Images often taken from the web of the world which take their place, transformed, on paper or painted canvas.
Still, or frozen, images, in a way.
The image guides the picture, though it is the gesture that unravels it in order to reconstruct it and create the painting.
The image invokes colour and the gesture, which do not reproduce it but allow us to see this modest and constantly renewed miracle, which is the painting. I recall, in an interview granted to a magazine, D. Hockney (one of Yayoï Gunji’s inspiring models) quoting a Chinese proverb, according to which painting requires «an eye, the hand and the heart». And adding, «Two elements are not enough».
Painting is the image plus the eye, plus the hand, plus the heart.
Not searching for any tricks or ploys, this painting appears rather like an echo of top-ranking artists among whom, in addition to Hockney, Vuillard should be mentioned, bearing in mind that Yayoï Gunji was born in France of Japanese parents.
And there is no doubt that this Japanese heritage introduces a certain subtlety into the gestuality at work in the picture. Speed, spontaneity, choosing paints that dry fast.
Yayoï Gunji was able to experiment with the virtues of interbreeding during her years as a student at the Villa Arson where her mother, Yoko, was a teacher for a long time, in charge of the ceramics studio.

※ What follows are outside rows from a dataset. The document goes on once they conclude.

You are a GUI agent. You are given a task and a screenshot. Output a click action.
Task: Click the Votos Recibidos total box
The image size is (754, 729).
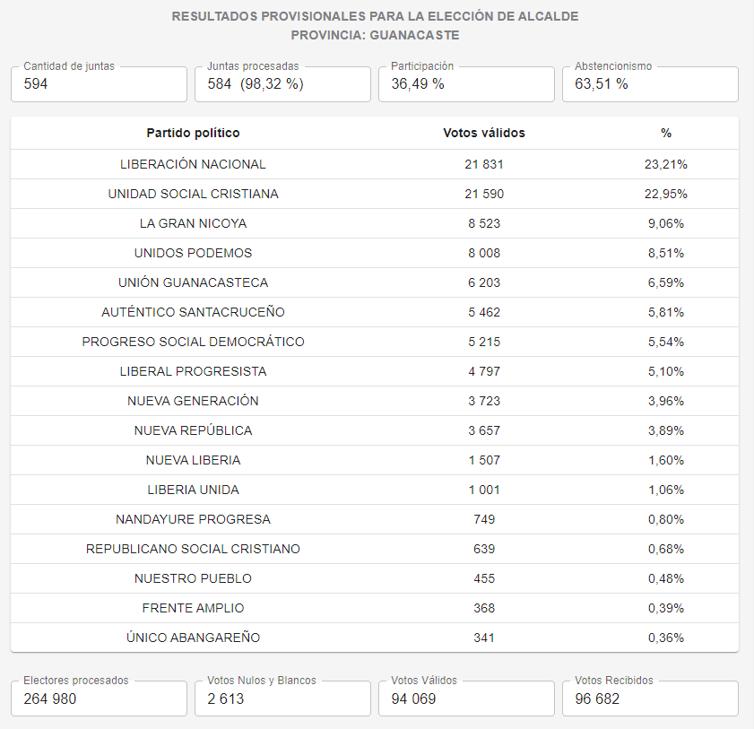[x=650, y=699]
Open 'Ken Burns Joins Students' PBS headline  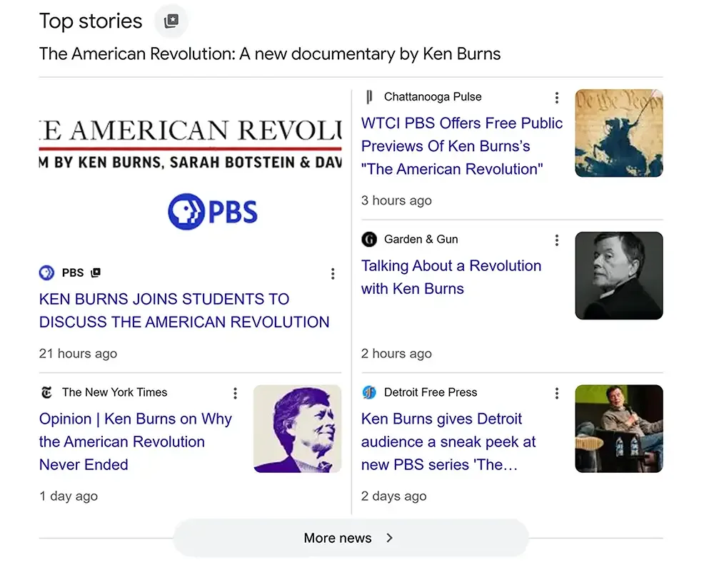tap(184, 310)
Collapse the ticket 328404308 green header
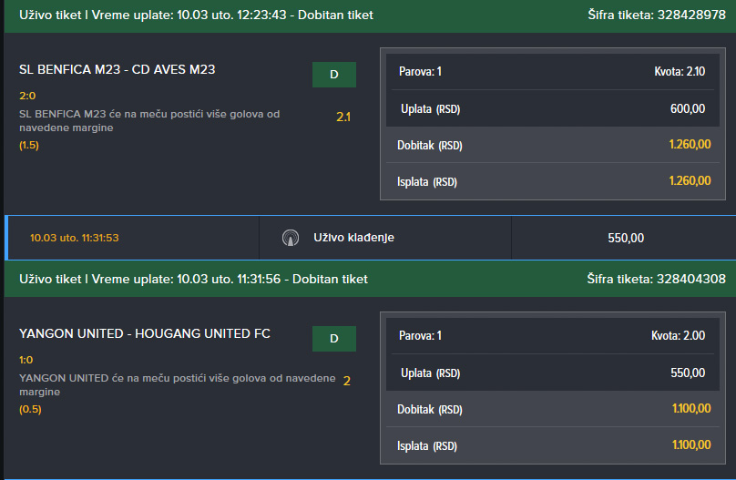Screen dimensions: 736x480 (370, 280)
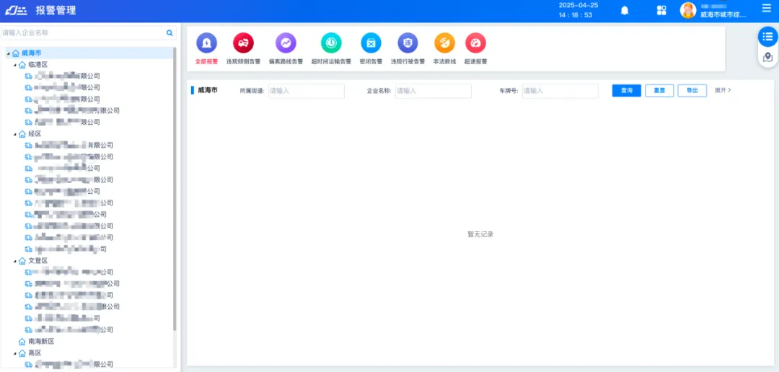Collapse the 文登区 district node

[x=14, y=261]
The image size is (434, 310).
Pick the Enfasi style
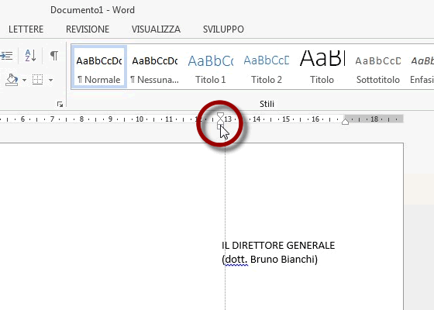pos(422,67)
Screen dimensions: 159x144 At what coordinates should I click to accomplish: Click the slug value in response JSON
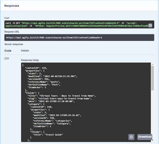[x=65, y=99]
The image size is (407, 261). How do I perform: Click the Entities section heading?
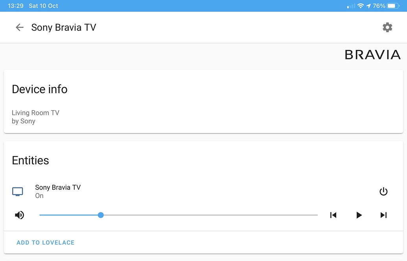(x=30, y=160)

To this mother, a teacher and artist, she owes her taste for drawing which is different from that she had been taught, the two not working in opposition, but in valiant cohabitation.
From her regular trips to New York since 2010, she would retain the virtues of open-mindedness and the lack of any prejudices.
In these days when art is assessed and appreciated for its impact as a message, Yayoï Gunji’s painting can rather be seen as a celebration of the beauty of the world, as sometimes projected early in the morning by a creek opening out to the Mediterranean, a sea to which Yayoï Gunji devotes a great deal of time.
This beauty full of desires that painting crystallizes like a kind of eternity for the moment.